Run DeepVariant method to perform variant calling on WGS and WES data sets in Puhti supercomputing environment using Apptainer container. One needs to prepare DeepVariant Apptainer image, models and test data to run the analysis. Additionally, other input files for running DeepVariant method include 1) A reference genome in FASTA format and its corresponding index file (.fai). 2) An aligned reads file in BAM format and its corresponding index file (.bai). For the sake of this tutorial, test data is provided as a downloadable link in the later sections.
Upon completion of this tutorial you will learn to:
ssh yourcscusername@puhti.csc.fi
cd /scratch/project_xxxx/$USER # replace xxxx with your course (or own) project number
mkdir deepvariant && cd deepvariant
sinteractive -c 2 -m 4G -d 100
You have to choose project number of the course on the command prompt to start an interactive session.
Prepare Apptainer image from docker image for DeepVariant analysis. Here we use DeepVariant Docker image from DockerHub with a specific tag (i.e., 1.2.0). You can explore more about the image on the DokcerHub. It is advisable to use LOCAL_SCRATCH for Apptainer TMPDIR and CACHEDIR. Unsetting XDG_RUNTIME_DIR will silence some unnecessary warnings. We will learn more about these settings later in the course.
export APPTAINER_TMPDIR=$LOCAL_SCRATCH
export APPTAINER_CACHEDIR=$LOCAL_SCRATCH
unset XDG_RUNTIME_DIR
apptainer build deepvariant_cpu_1.2.0.sif docker://google/deepvariant:1.2.0
This image conversion process for DeepVariant takes sometime as it is a bigger image with several layers.

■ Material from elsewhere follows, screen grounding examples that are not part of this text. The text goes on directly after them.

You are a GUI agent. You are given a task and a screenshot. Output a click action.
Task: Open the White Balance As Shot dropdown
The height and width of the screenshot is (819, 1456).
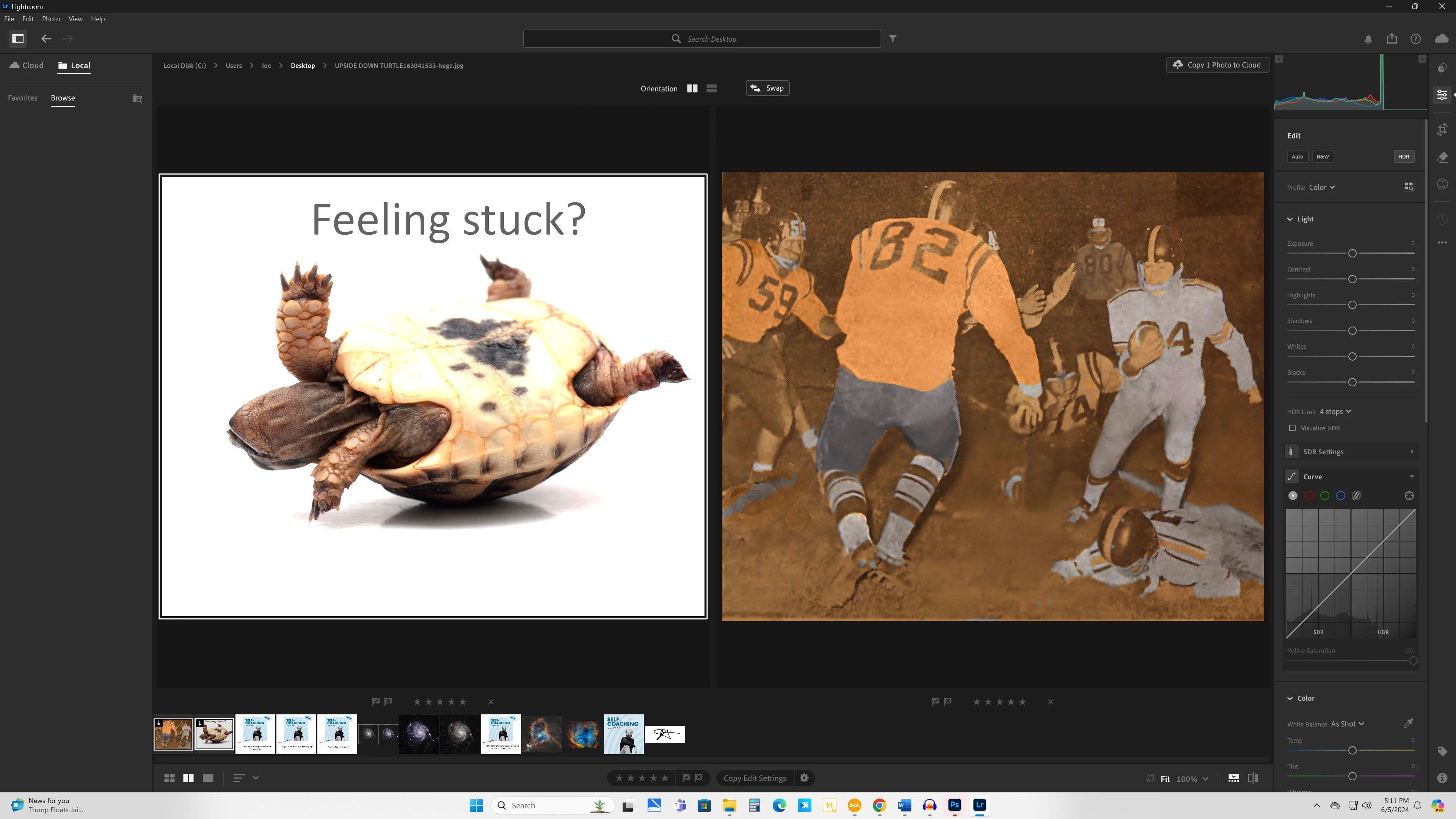coord(1347,724)
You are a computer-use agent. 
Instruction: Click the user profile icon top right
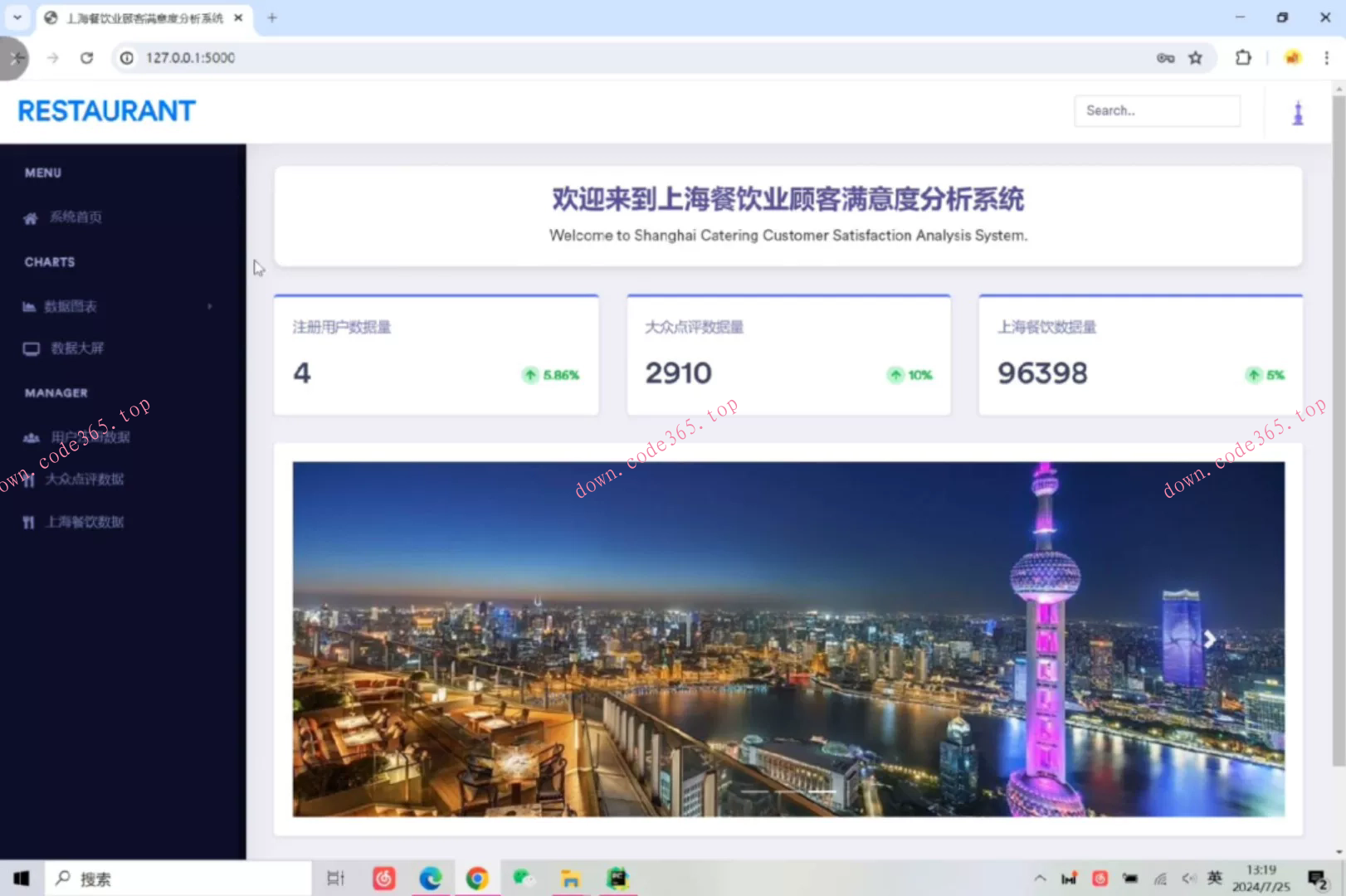(1300, 111)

wget https://a3s.fi/containers-workflows/deepvariant_testdata.tar.gz
tar -xavf deepvariant_testdata.tar.gz
Prepare a batch script (e.g., deepvariant_puhti.sh) to run WGS analysis on Puhti. A batch script template with all necessary information is provided below. Please note that this batch script also uses a special CSC-specific singualrity_wrapper command to set appropriate options automatically for running Apptainer. You are free to use plain Apptainer command by taking care of bind mounts appropriately. You are required to use a valid project number in the script before submitting it to Puhti cluster.
#!/bin/bash
#SBATCH --time=00:10:00
#SBATCH --partition=test # You can also choose partition : "small" for this toy example
#SBATCH --account=project_xxxx
#SBATCH --ntasks=1
#SBATCH --cpus-per-task=1
#SBATCH --mem=4000
export SING_IMAGE="$PWD/deepvariant_cpu_1.2.0.sif"
apptainer_wrapper exec \
/opt/deepvariant/bin/run_deepvariant \
--model_type=WGS --ref=$PWD/testdata/ucsc.hg19.chr20.unittest.fasta \
--reads=$PWD/testdata/NA12878_S1.chr20.10_10p1mb.bam \
--regions "chr20:10,000,000-10,010,000" \
--output_vcf=$PWD/output.vcf.gz \
--output_gvcf=$PWD/output.g.vcf.gz
Submit your job to Puhti cluster
sbatch -J deepvariant deepvariant_puhti.sh
If the analysis is completed successfully (hint: check the status of submitted job using squeue -u $USER
command or using seff <jobid>
), you are able to see the vcf files as output in the current directory.